Saturday, April 14, 2012

What is in a Name....... Brand?

As a mom, 

         you learn things along the road.  Valuable life lessons.  Money lessons.  Sometimes in-expensive is the best, sometimes expensive or costly is the best.  
There are a few things I have learned that it is better to spend the money once than a million times over.   

Example A:

                                         
Diaper Bags.   The Giraffe bag on the left is the brand new one we just bought that was a little costly.  The bag on the right, is a freebie that one of my dear friends gave us shortly after Zachary was born.  The new one is obviously bigger, which is great, but it's also sturdier, and comes with pockets and zippered hiding spots (OH MY FLIPPIN GOSH!) and a diaper changing pad and a plastic tiny misc. objects holder.    The freebie is torn to shreds inside(Literally I took a picture of that to, but when I went to upload it, apparently, I the dumb idiot made a video and not a picture.)  There were no inner pockets, and now there are.   Don't get me wrong, this plain black bag has lasted us 10 long months and can probably tell you stories to make you feel sorry for it!    

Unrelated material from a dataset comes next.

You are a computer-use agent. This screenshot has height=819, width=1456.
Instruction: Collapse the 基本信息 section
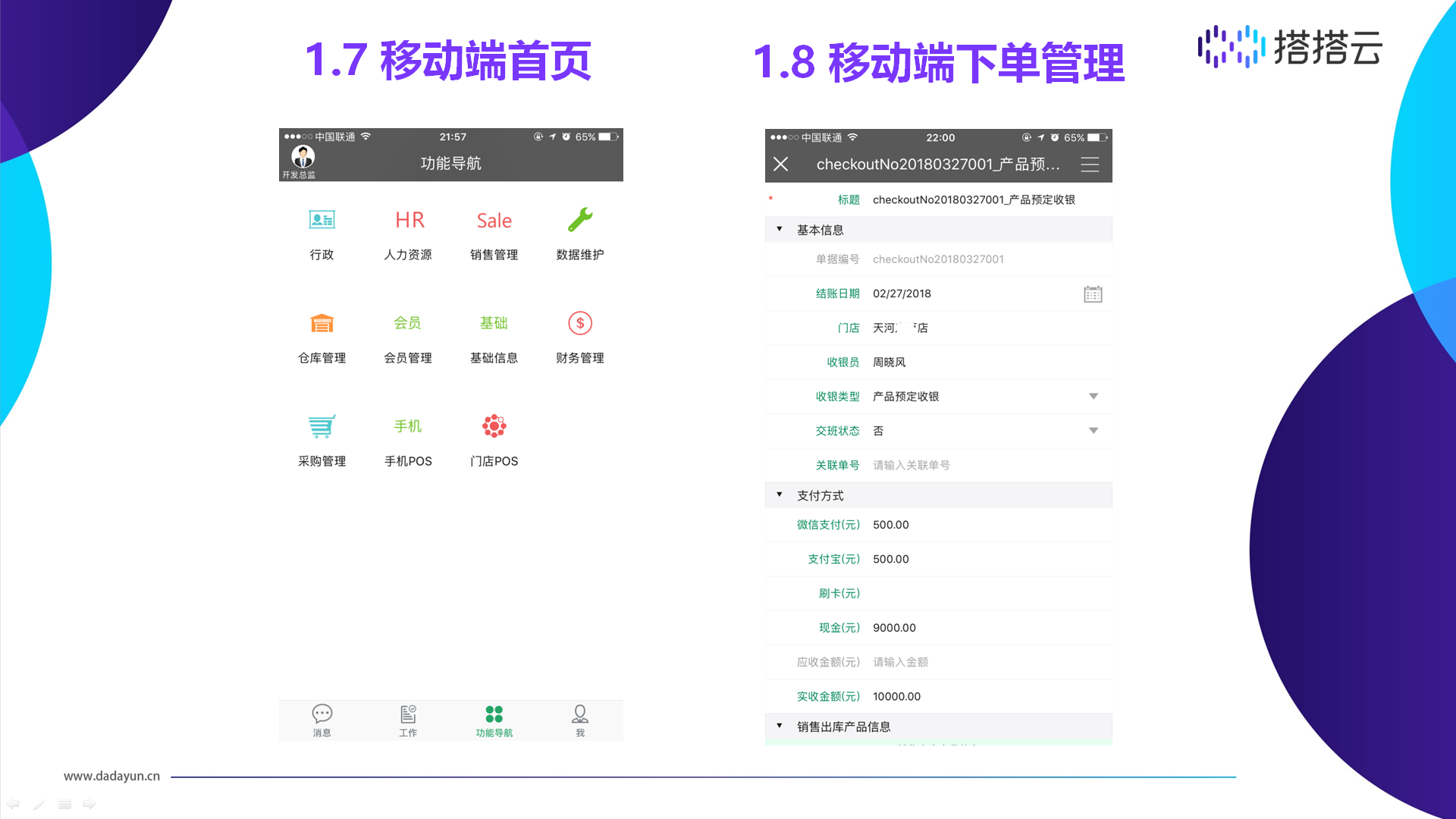780,230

                                  However, that leads me back to my post on Name Brand products versus bargain shopping. Everyone that knows me, knows I am the Goodwill shopping center QUEEN!  If I was rich, I would be one of those Goodwill hoarding nic nacs, wind-chimed,  covered women in a cat sweater!  I am SO NOT KIDDING HERE FOLKS!  

                                  Anyways- There are certain things I feel that you should splurge on now, rather than re-purchase in the long run:   

Namely- Diaper Bags, these will be a constant companion so do yourself a favor and SPLURGE!   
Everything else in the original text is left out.